[Task brief]
Establish how many lines in the entries hold the string "checkbox". The number by itself is the whole answer.

#####

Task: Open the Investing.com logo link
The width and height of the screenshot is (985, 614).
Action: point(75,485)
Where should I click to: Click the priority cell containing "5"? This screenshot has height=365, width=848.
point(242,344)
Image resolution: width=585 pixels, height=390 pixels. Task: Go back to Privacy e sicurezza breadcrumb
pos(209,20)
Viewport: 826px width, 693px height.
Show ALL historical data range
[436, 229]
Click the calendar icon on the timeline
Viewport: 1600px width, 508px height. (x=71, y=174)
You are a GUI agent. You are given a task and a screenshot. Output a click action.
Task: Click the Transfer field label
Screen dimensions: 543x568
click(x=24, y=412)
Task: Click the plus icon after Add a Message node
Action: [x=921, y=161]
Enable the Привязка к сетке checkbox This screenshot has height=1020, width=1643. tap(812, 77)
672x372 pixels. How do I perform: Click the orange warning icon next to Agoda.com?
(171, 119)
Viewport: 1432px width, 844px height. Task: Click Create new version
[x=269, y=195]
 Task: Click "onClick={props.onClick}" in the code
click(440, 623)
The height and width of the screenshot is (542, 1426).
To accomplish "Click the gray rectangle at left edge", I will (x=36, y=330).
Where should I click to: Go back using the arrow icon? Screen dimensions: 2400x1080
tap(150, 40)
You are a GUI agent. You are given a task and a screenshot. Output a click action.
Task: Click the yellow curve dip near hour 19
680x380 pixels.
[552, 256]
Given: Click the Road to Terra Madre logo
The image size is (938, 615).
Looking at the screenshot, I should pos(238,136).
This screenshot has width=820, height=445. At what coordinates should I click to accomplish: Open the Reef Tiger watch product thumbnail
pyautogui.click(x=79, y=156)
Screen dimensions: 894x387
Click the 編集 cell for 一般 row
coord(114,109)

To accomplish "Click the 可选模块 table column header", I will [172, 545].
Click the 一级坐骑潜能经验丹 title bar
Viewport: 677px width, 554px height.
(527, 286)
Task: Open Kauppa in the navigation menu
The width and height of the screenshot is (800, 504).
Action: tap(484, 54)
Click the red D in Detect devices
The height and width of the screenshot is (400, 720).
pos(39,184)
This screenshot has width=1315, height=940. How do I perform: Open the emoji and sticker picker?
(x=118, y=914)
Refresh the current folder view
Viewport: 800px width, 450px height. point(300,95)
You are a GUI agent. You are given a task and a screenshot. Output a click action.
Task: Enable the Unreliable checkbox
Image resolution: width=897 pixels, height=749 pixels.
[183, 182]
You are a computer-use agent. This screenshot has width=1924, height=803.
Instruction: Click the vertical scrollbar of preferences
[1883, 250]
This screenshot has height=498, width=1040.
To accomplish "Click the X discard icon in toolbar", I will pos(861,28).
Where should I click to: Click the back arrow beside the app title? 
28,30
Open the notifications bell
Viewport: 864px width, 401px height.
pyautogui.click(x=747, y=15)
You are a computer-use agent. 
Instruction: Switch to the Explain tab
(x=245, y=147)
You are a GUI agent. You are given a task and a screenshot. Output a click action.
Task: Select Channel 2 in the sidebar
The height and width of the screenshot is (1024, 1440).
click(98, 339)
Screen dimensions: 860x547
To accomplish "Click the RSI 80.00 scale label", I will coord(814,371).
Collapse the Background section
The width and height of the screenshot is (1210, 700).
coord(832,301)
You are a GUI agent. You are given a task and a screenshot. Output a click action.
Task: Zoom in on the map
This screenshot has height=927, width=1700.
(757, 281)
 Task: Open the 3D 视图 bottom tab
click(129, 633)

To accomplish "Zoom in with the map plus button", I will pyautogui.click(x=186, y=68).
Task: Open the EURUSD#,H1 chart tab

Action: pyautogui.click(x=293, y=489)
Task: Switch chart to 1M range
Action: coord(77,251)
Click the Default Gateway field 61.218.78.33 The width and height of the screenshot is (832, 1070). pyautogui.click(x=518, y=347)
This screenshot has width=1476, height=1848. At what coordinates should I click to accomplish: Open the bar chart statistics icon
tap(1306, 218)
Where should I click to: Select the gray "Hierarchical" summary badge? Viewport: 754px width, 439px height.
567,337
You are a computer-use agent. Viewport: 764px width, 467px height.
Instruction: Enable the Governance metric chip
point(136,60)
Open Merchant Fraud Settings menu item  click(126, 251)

#####

[Solved exercise]
2